Krishna is a boy of 12 or so, homeless, living in the streets of Mumbai aka Bombay, with a little circle of friends that sleep in an alley. He is working as a delivery boy for a tea shop, toting a tray with single glasses of tea on it, making a meager few rupees a day from the tea shop owner, from which he gets docked if someone steals a glass of tea or someone breaks a glass.

Krishna is living in the Kamathipura district of Bombay, a notorious Wretched Hive filled with brothels, Streetwalkers, drug dealers and drug addicts. Among those drug addicts is Chillum, who is addicted to "brown" (heroin?) and also sells it on the streets for a drug dealer named Baba. Baba also happens to be a pimp, married to a thirty-ish prostitute named Rekha; they have a daughter named Manju who is a little younger than Krishna. If all that isn't depressing enough, a 16-year-old girl named Sola Saal has been forced against her will into a brothel in the neighborhood. She's a virgin and the creepy Miss Kitty of the brothel very much wants to sell off Sola Saal's virginity, but the girl has to be "tamed" first.

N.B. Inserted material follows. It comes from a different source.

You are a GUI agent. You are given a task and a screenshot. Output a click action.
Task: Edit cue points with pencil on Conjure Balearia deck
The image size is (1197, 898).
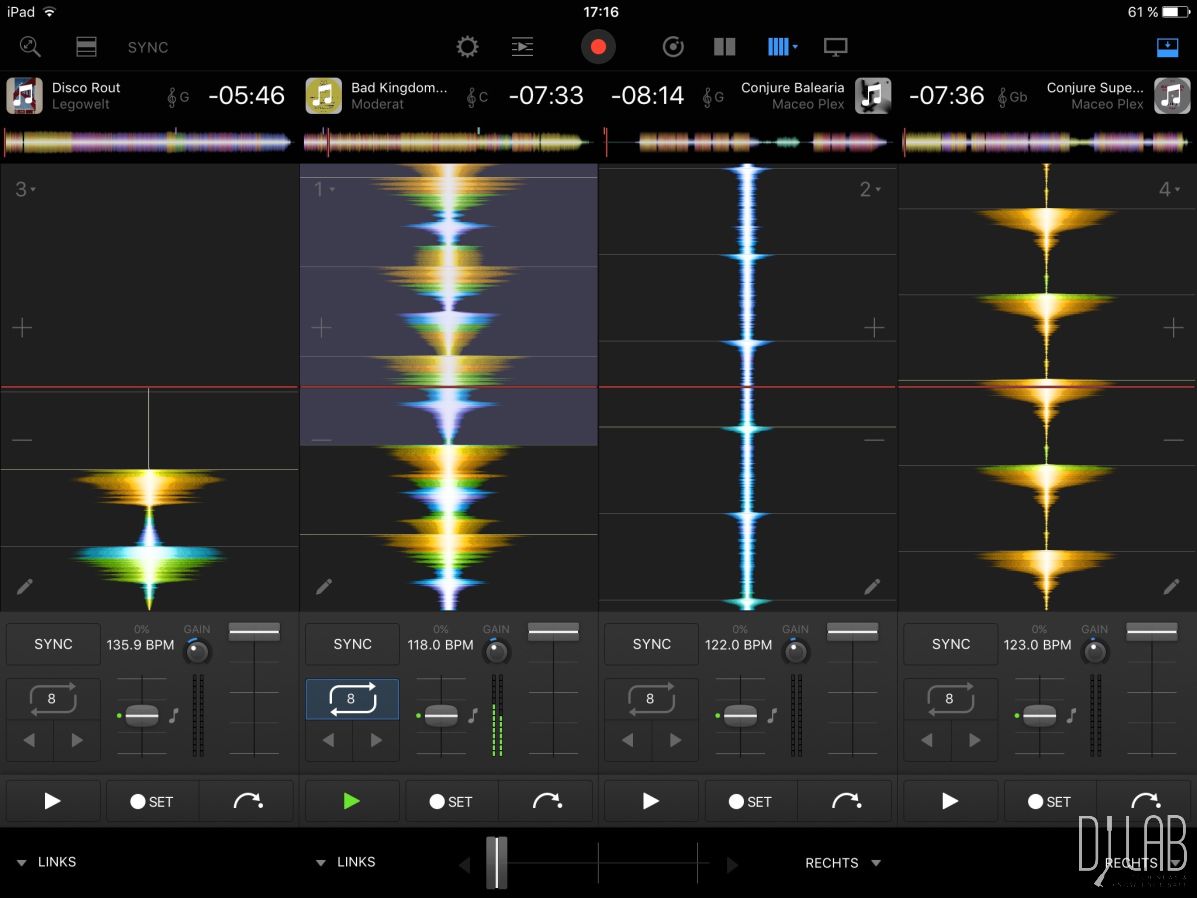[x=873, y=586]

Irrfan Khan, who would go on to be a major star in Bollywood cinema, made his film debut. He appears briefly as a professional scribe who writes a letter for illiterate Krishna.


Tropes:

  • Abusive Parents: Krishna's mother is The Ghost, never seen. But the whole reason that Krishna is on the streets in the first place is that after Krishna set fire to his bullying older brother's motorbike, his mom chucked him out of the house. He can't come back until he earns the 500 rupees necessary to replace the motorbike.
  • Barefoot Poverty: Krishna and all his friends wander around the streets barefoot, and just as an exclamation point one scene shows a naked toddler wandering around unattended.

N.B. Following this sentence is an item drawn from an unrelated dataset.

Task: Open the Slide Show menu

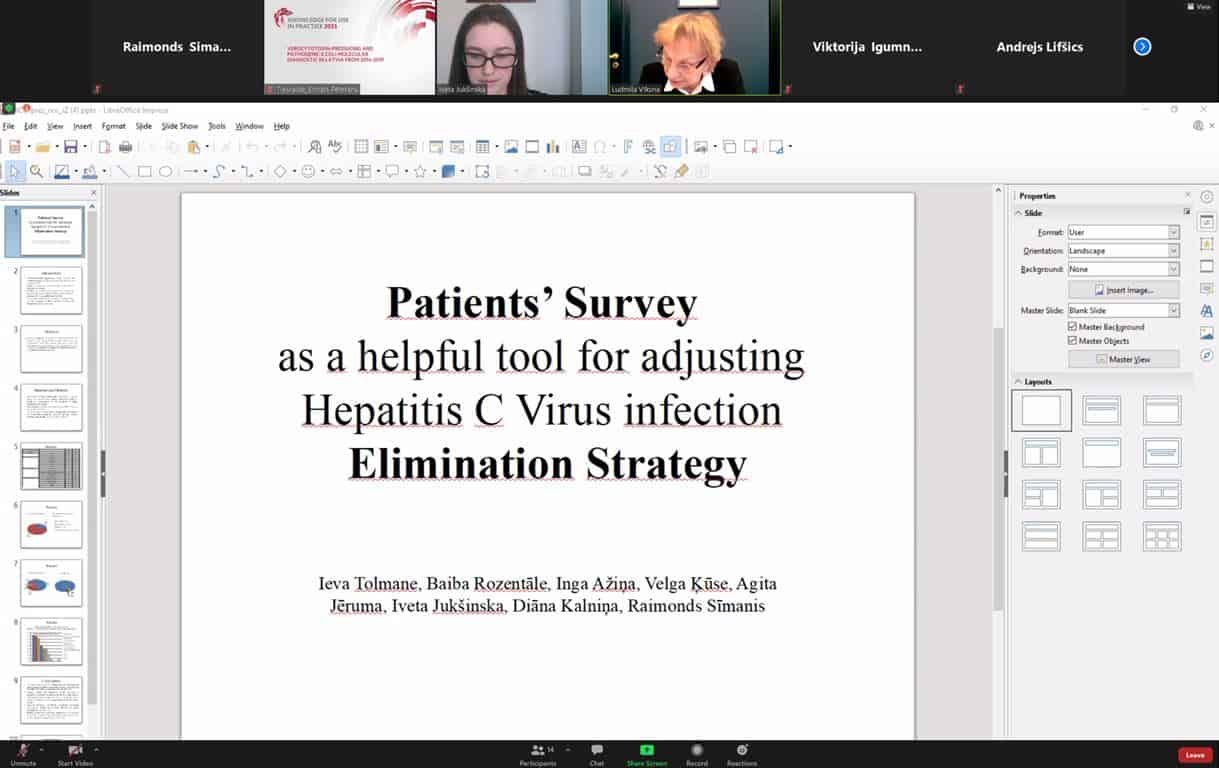Action: tap(180, 126)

  • Department of Child Disservices: Krishna and Manju are picked up by the cops for no obvious reason. They are then both held in a nightmarish youth hall that's basically a prison for children. Rekha tries to reclaim her daughter, only to be told that she's a prostitute so she can't have Manju back.
  • Downer Ending: Hoo boy. Chillum overdoses on drugs and dies, but not before he stole all of Krishna's money. Sola Saal, who earlier tried to escape, is "tamed" by the tender attentions of Baba, willingly becomes a prostitute, and goes off to meet her first client. Manju apparently will be a prisoner of the Department of Child Disservices until she turns 18. The confrontation between Baba and Rekha at the end leads to Krishna killing Baba with a stab In the Back. And a religious procession for Ganesh causes Krishna and Rekha to be separated in the streets, leaving Krishna all alone, sobbing, with nowhere to go. The End.

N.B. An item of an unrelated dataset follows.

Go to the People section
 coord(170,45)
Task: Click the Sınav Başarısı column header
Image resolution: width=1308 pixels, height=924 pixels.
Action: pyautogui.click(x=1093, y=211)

  • Generation Xerox: Dialogue reveals that once upon a time, Baba promised to get Rekha out of sex work, but he reneged, and she's still a prostitute. Near the end, as Baba is charming Sola Saal into becoming a hooker, he promises that if she can earn some money and pay off the debt to her madam, he'll take her away from the life.
  • Groin Attack: Krishna incapacitates a larger boy who is bullying him inside the juvenile detention facility by kicking him in the nuts. However, just to make sure that the audience doesn't feel a little fleeting happiness, the older boy gets his revenge by flinging some hot stew in Krishna's face.
  • Hiding Behind the Language Barrier: For no obvious reason Baba is giving an interview to a white lady journalist. Chillum, who speaks English, is doing the translating while Baba speaks Hindi. The white lady is good-looking, and Baba, who is a pig, has to point that out.
    Baba: Tell her she's beautiful stuff.
    Chillum: Bastard! Think I would tell her that?
  • Hope Spot: The tea shop guy fires Krishna, but at the same time gives him 300 rupees back wages. It seems that Krishna now has the money to go home. Then he finds out that Chillum stole his bankroll to buy drugs.
  • Human Trafficking: Sola Saal, a 16-year-old girl, is forcibly dragged into a brothel in the Bombay slums.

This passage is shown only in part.